Reading passage ▸
[BEGIN]

# sound proofing utility room



## BlueBSH (Oct 29, 2009)

I have a room where the furnance and water heater are at (both are gas powered) the room is in a finished basement, but the utlity room is unfinished so the studs are showing in this room for the other rooms walls... now the furance and water heater are loud! (the water heater especially since it has a powered vent fan on it)... is there anyway I can keep this sound out of the rest of the basement? you can hear it in the entire basement and part of the house above it clearly when its running and its annoying... can I stuff insulation in the wall to block some of the noise? or is there a special way to do this? I'd really like to quiet it down and damper the noise some... thanks!


----------



## pyper (Jul 1, 2009)

I've done a lot of reading on sound isolation (being a bagpipe player).

[END]

Given data ▸
[BEGIN]

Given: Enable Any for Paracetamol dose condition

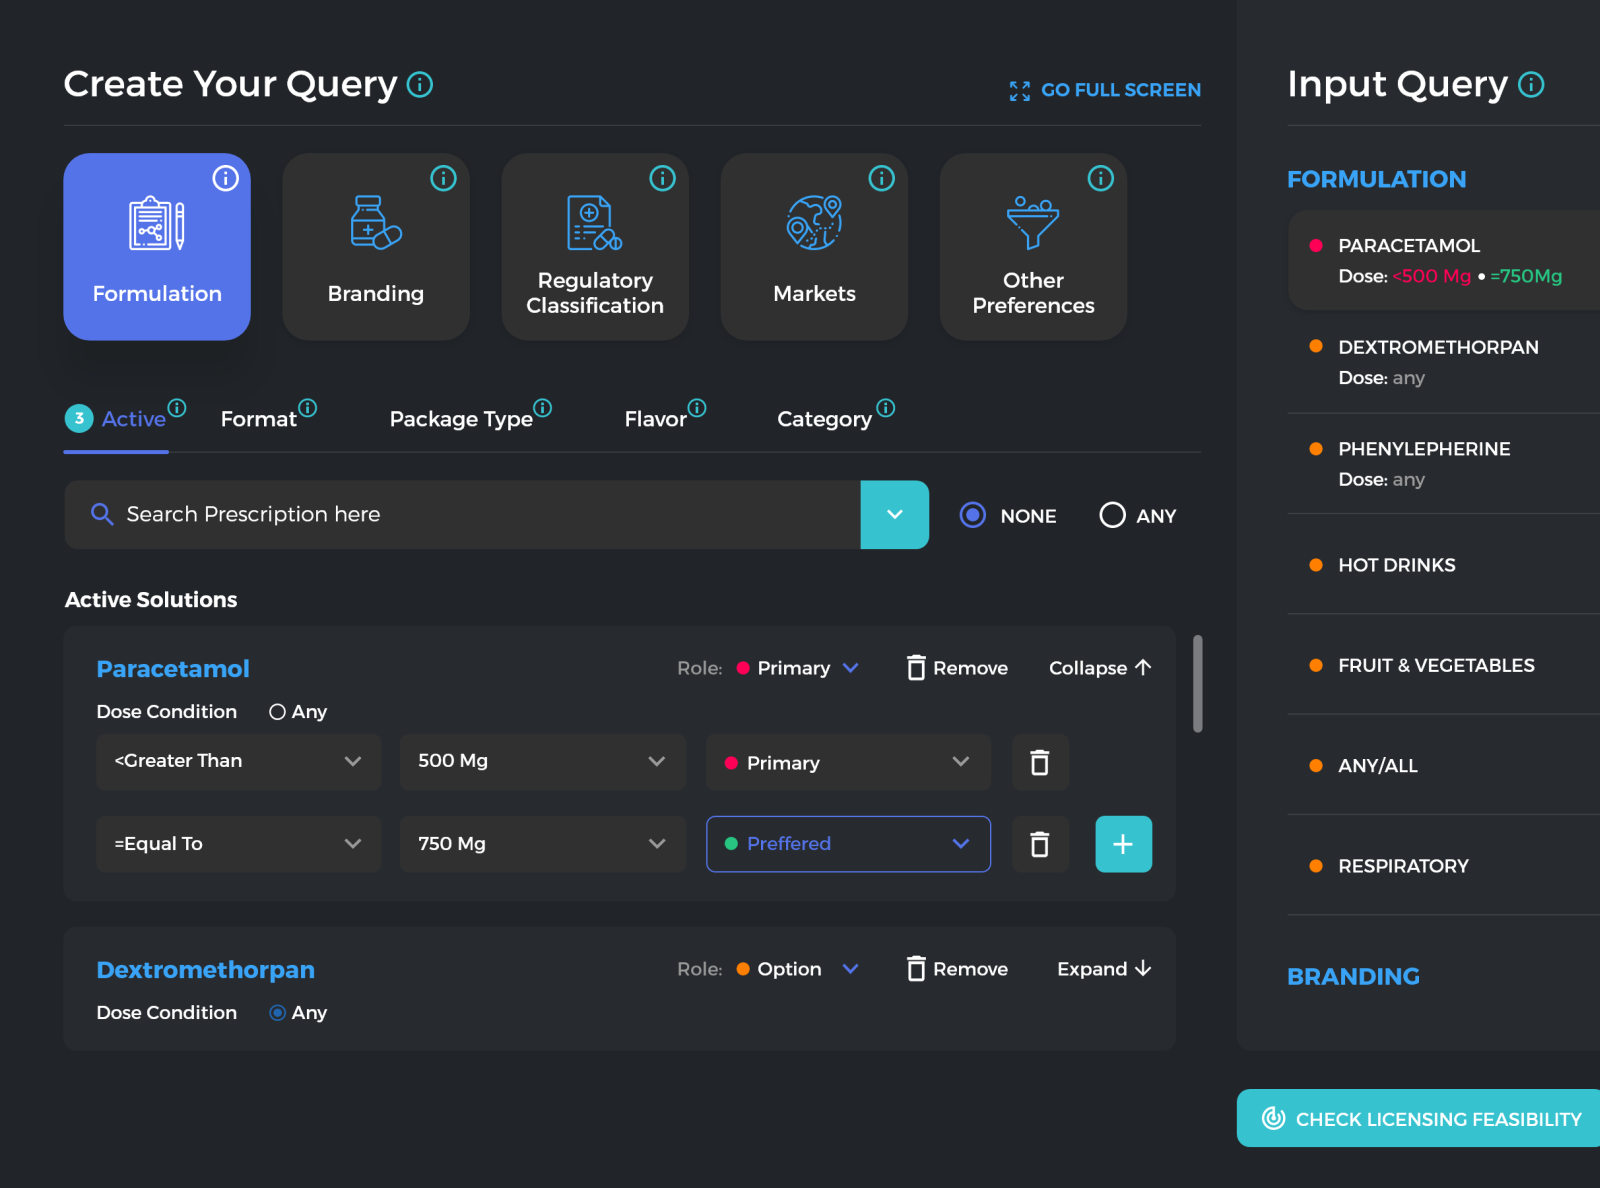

[END]

Problems to solve ▸
**a)** In the soundproofing thread, why is the water heater especially loud?
**b)** From the soundproofing thread, return everything from "# sound proofing" down to "(Jul 1, 2009)".
The lines aren't needed for anything here.

Exercise responses ▸
**a)** It has a powered vent fan on it.

**b)**
# sound proofing utility room



## BlueBSH (Oct 29, 2009)

I have a room where the furnance and water heater are at (both are gas powered) the room is in a finished basement, but the utlity room is unfinished so the studs are showing in this room for the other rooms walls... now the furance and water heater are loud! (the water heater especially since it has a powered vent fan on it)... is there anyway I can keep this sound out of the rest of the basement? you can hear it in the entire basement and part of the house above it clearly when its running and its annoying... can I stuff insulation in the wall to block some of the noise? or is there a special way to do this? I'd really like to quiet it down and damper the noise some... thanks!


----------



## pyper (Jul 1, 2009)